Table of contentsClick link to navigate to the desired location
This content has been automatically translated from Ukrainian.
Elasticsearch is a search and analytics system based on Lucene. It is often called "Google inside your infrastructure" (in the sense of a powerful search engine), because it can instantly find information in huge data sets - logs, texts, metrics, documents, products, etc.
How Elasticsearch works under the hood
Indexing instead of normal storage
Data is not just put "in a table" as in SQL, but indexed: the text is broken down into tokens, normalized and converted into an inverted index. Thanks to this, the search works in milliseconds, even for millions of documents.
Scaling
Elasticsearch is designed as a distributed system. Its main feature is easy horizontal scaling.
Shards - pieces of index
Each index is divided into parts (shards), and each shard is a separate Lucene search engine. They can live on different servers.

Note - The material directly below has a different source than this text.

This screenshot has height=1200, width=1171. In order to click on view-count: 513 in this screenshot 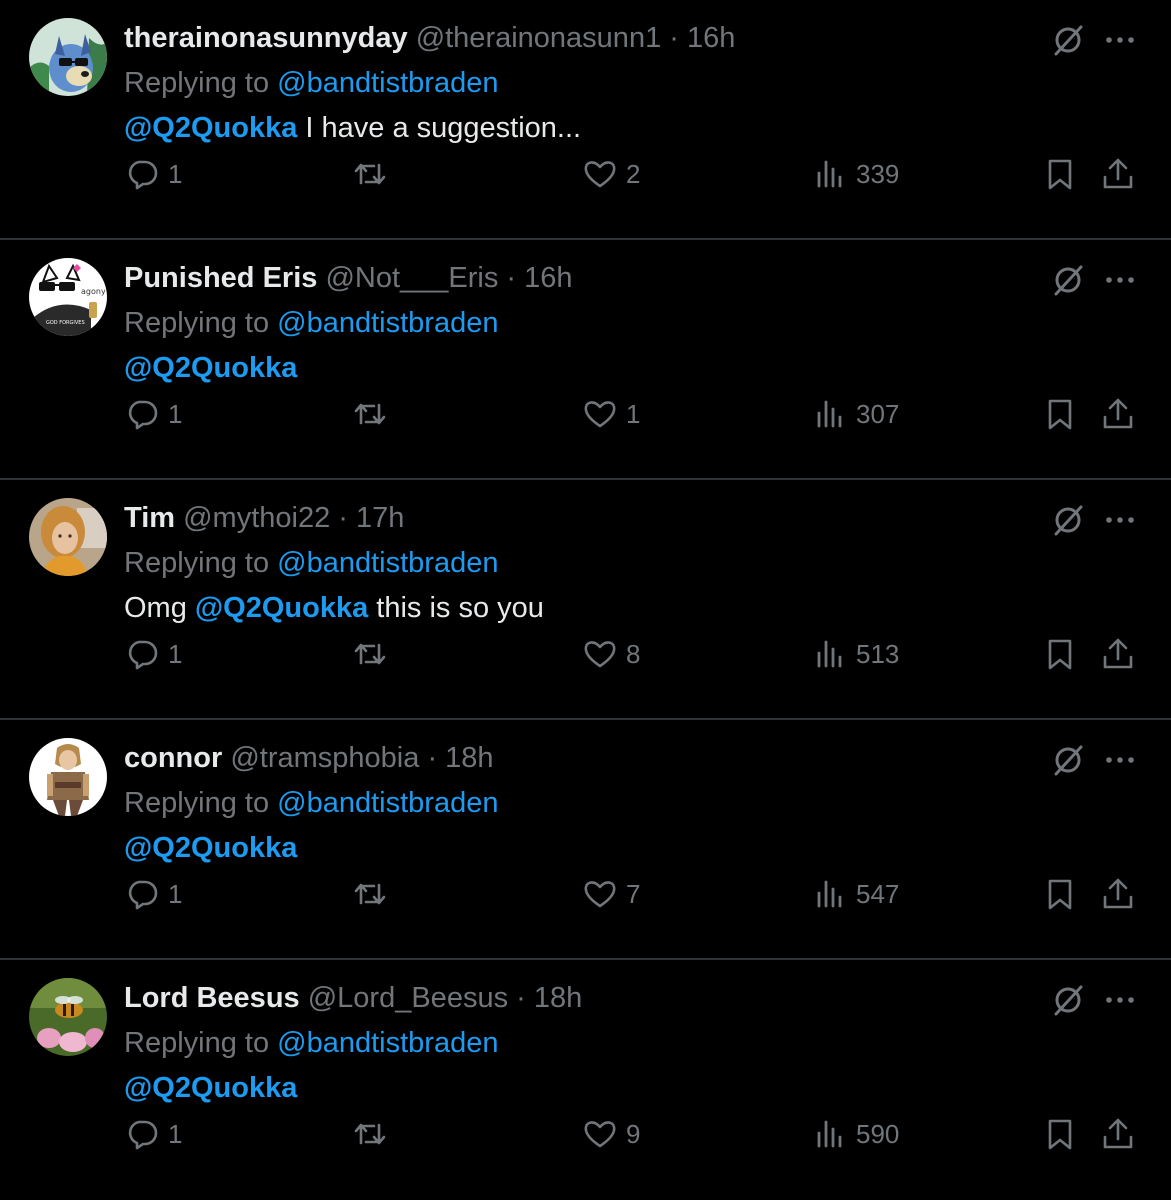, I will do `click(878, 654)`.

Replicas - copies for speed and reliability
Each shard can have copies. It means:
- the system does not fall if one server fails
- reading is getting faster because copies also respond to requests
Horizontal scaling
To increase performance or data quantity, simply adding a new node is enough. Elasticsearch will itself distribute the shards and balance the cluster.
Distributed search
When a request is received, the coordinating node sends it to all shards, collects the results and returns the answer. Search is performed parallel - that's why ES is so fast.

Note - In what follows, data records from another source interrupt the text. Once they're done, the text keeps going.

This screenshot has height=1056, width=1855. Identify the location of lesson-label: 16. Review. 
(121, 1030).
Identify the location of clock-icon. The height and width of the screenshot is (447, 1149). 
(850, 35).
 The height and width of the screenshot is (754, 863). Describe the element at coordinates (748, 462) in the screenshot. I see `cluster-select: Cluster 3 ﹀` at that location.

Elasticsearch in Logging: What is ELK Stack
One of the most popular applications of ES is logging. There is a stack for this:
E - Elasticsearch
Stores and indexes all logs.
L - Logstash
Processes logs: reads, filters, parses, structures and sends to Elasticsearch.
K - Kibana
Visualization: search for logs, graphics, filters, dashboards. This makes log analysis convenient and visual.
ELK is used for:
- error search
- analysis of system behavior
- understanding load peaks
- cyber security
- audit
Analytics and monitoring: Kibana + Beats
In addition to logs, Elasticsearch is increasingly used for metrics and monitoring.
Beats - light agents that send data:
- Filebeat - log files
- Metricbeat - CPU, RAM, Network
- Packetbeat - traffic
- Heartbeat - availability of services
- Auditbeat - security events
They send data to Elasticsearch, and Kibana allows you to build dashboards, see system load, analyze API requests, and find slow services.

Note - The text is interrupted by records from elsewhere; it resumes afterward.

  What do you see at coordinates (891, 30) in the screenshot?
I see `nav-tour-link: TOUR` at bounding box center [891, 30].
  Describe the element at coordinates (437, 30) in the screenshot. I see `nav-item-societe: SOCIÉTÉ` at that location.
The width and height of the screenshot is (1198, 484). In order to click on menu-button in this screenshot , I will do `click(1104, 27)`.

Elasticsearch <TAG1> is not just a search. It is a distributed indexer which:
- searches quickly by text
- easily scalable
- provides fault tolerance
- supports analytics and aggregations
- it is the basis of popular stacks for logs and monitoring (ELK, Beats)
In the world of big data, Elasticsearch is one of the most convenient tools to quickly find, filter and analyze any information.
Can Elasticsearch be used as a database
Elasticsearch is itself a database. It does not use MySQL, PostgreSQL or any other external DBMS. All data is stored in the form of JSON documents, and physical storage and indexing is provided Lucene.
It can indeed be used as a basic database, but only in cases where the central speed of search and analytics is. It can be a product catalog, a log system, storage of analytical events or time-series data. However, Elasticsearch is not a full-fledged replacement for traditional relational bases. It lacks the classic ACID transactions, entity-to-entity relationships, strict consistency control, and instant search record visibility. Document updates are implemented as deletions and re-indexations, and deletions are not used immediately, but during internal optimizations.
Therefore, it is advisable to use Elasticsearch as a fast search and analytical layer, a separate time-series database or the main repository of logs. For financial transactions, transactions, complex relationships and critically consistent data, traditional DBMSs - PostgreSQL, MySQL, etc. are better suited.
This post doesn't have any additions from the author yet.